RASC Chair Chris Plante said committee chairs will still have to make sure their workplans and goals will be able to fit into the new calendar.

Speaking on behalf of his company, WEC Energy Group, Plante said he was willing to give the new meeting frequency a try.

MISO client relations staff had framed the new meeting schedule as a transition to in-person meetings after two years of pandemic-induced isolation.

Kuzman said MISO will review the schedule with stakeholders in May to gauge its effectiveness. “This allows the face-to-face meetings as we get back to an in-person schedule.”

He also said the new schedule will give staff subject matter experts respite between meetings to ready discussion points and meaningfully tweak proposals based on stakeholders’ suggestions.

“MISO can get a little bit better prepared for the meetings, with better material and better answers to stakeholders’ questions,” Kuzman said.

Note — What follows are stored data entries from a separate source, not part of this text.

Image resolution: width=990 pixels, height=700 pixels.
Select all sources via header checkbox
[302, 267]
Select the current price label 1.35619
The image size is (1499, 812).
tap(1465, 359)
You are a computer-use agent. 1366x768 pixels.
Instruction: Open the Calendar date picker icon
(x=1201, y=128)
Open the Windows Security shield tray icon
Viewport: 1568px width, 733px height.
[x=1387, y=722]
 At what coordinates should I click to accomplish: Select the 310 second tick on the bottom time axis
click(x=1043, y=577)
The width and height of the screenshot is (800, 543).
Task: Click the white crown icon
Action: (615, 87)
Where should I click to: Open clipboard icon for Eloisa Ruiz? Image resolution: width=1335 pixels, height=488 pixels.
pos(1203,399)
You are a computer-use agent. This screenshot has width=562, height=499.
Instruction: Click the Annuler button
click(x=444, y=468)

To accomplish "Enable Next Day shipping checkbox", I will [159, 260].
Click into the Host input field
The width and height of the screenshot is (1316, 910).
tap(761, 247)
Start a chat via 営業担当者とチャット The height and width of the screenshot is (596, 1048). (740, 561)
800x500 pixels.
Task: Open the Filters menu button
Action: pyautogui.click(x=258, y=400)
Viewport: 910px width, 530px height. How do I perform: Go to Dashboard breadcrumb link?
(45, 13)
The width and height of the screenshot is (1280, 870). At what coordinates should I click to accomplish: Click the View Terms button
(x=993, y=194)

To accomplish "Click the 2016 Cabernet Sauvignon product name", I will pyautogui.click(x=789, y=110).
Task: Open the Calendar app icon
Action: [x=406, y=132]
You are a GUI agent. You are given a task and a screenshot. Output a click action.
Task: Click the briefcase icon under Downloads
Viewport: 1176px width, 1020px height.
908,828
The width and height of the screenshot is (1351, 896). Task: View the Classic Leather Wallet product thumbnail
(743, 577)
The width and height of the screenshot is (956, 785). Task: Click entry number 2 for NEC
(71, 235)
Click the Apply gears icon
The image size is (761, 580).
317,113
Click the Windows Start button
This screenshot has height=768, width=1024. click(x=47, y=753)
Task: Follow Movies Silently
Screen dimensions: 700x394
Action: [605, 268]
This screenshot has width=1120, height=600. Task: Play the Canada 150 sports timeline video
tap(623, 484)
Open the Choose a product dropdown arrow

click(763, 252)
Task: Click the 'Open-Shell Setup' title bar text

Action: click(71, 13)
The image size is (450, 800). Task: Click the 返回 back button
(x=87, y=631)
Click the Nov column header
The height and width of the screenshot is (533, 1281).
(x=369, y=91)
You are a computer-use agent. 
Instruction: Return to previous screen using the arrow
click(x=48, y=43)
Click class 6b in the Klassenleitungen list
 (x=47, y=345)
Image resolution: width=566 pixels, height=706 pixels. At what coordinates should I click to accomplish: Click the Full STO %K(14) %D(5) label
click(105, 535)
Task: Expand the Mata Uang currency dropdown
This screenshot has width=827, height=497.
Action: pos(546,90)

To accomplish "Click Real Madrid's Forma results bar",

The RTO had said the meetings’ monthly pace was leaving staff in a cycle of preparing and delivering presentations, sometimes reciting information from identical slides across different committees.

The grid operator’s first vision for pared-down in-person meetings proved unpopular with stakeholders.

In November, Plante said MISO should have consulted with stakeholder committee chairs to determine whether the groups could cover 12 months of agenda items across just eight meetings a year.

Plante also said there was probably a better way of limiting COVID-19 exposure between stakeholders and MISO staff. MISO said fewer in-person meetings might lessen the chances that someone contracts the coronavirus.

“I would have much rather seen us maintain the monthly meetings with an in-person meeting every other month,” Plante said during a Nov. 4 MSC meeting.

“We were not approached about whether this would have been a good thing,” MSC Chair Megan Wisersky said. “I’m concerned there wasn’t enough stakeholder discussion outside of the Advisory Committee.”

Wisersky also questioned whether the schedule should be provisional, adding that, “sometimes when MISO suggests something is temporary, it often becomes permanent.”

Multiple stakeholders have also said change will relieve the pressure on staff to appear monthly and present market changes.

Wisersky, speaking as a representative of Madison Gas and Electric and not as a subcommittee chair, said she hoped MISO wasn’t using the COVID-19 pandemic as a “guise” to disrupt the stakeholder process.

“It’s not practical for us to block off an entire week for MISO meetings,” WPPI Energy economist Valy Goepfrich said.

Kuzman has asked stakeholders to be patient while the RTO navigates a return to in-person meetings.

“We’ve all been separate.” Kuzman said. “We miss the coffee talk; we miss the lunch talk.”